Native Hawaiian leaders call for more accountability after OHA occupation


Harsher penalties. That’s what some Native Hawaiian community leaders are asking for after members of the Kingdom of Atooi stormed into the Office of Hawaiian Affairs last week. 

On January 17th, 5 out of 13 men from the Kingdom of Atooi were arrested. The members are being represented by attorney Michael Green. The case has been turned over to the Attorney General. Some officials are calling for more accountability from the suspects, law enforcement, and the Hawaiian Community. 

OHA says at least two workers were assaulted and others were harassed. Dozens of Honolulu Police Officers were called to the scene as workers, not just from OHA but the entire building was forced to evacuate.

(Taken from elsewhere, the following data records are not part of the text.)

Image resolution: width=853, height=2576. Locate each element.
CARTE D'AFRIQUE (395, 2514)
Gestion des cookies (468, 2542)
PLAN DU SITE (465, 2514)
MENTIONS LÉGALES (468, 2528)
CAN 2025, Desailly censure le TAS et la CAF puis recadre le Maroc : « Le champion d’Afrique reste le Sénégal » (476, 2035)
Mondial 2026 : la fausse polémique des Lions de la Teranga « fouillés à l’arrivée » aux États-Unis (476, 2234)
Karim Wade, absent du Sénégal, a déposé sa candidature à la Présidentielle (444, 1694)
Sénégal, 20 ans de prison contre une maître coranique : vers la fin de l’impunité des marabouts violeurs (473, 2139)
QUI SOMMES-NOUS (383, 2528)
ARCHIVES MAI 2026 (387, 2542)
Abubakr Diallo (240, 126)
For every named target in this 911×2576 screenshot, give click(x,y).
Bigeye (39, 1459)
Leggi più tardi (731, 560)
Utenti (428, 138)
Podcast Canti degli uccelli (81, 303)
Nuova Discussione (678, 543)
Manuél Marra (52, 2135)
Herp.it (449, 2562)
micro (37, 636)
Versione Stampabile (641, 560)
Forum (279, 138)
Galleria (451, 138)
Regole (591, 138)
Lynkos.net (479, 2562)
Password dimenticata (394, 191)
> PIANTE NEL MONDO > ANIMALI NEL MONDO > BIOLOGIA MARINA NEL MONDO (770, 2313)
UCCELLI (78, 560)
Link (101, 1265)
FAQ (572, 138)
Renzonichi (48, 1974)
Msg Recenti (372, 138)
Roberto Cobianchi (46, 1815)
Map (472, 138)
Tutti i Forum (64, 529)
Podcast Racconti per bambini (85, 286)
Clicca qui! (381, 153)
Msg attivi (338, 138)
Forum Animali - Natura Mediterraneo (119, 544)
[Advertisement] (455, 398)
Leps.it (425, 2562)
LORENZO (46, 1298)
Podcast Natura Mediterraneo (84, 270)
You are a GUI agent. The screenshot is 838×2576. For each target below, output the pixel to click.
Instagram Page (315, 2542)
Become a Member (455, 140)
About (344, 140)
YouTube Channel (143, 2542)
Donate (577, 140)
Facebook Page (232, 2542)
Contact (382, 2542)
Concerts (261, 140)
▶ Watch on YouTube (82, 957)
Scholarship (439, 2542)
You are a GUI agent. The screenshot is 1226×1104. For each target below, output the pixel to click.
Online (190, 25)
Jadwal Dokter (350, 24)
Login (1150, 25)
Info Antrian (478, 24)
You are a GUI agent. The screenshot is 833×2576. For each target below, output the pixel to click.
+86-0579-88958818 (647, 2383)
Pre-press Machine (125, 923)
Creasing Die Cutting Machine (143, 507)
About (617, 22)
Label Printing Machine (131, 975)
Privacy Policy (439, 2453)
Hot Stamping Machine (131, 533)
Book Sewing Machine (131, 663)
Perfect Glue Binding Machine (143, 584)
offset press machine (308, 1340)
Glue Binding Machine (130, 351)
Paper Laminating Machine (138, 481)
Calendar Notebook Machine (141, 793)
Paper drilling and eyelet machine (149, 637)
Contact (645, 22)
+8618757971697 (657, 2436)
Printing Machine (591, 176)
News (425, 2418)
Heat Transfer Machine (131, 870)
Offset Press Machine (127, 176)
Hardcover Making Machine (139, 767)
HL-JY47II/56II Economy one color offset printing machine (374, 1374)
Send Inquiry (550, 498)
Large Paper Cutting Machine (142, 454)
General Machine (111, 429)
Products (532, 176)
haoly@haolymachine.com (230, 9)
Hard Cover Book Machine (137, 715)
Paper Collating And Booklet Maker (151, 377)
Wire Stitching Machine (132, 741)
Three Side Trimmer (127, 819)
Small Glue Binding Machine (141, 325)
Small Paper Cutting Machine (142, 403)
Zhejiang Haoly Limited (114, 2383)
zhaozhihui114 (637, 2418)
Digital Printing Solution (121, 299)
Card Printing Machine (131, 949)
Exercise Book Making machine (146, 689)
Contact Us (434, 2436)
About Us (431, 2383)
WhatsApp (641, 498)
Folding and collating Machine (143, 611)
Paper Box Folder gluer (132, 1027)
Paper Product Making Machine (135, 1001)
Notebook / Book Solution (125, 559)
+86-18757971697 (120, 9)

Four of them were arrested for third-degree assault, one for harassment. Bail was set at $100 each. Police say all of them posted bail and have been released. Four members of the Kingdom of Atooi, included two who were arrested, met with us and says they are not here to apologize. 

“The time has come for OHA to be replaced, the very purpose that OHA was first created was to look after the Hawaiian people. All the resources of the land and what OHA was put in charge of, well they have failed miserably,” said Ene Faletogo, a member of Kingdom of Atooi. 

However, there are those who are calling for stiffer consequences. 

“While we have seen higher bail applied to Native Hawaiians seeking to protect our aina, we note that these men were released on $100 bail,” said Kuhio Lewis, CEO of the Council for Native Hawaiian Advancement. “This inequity is questionable at best. We asked have these events occurred at any other government agency, would the response by authorities be the same?”

According to Honolulu Police, the offense classification is based on the information that is available to the responding officers at the scene. Offenses can be reclassified if there is new information.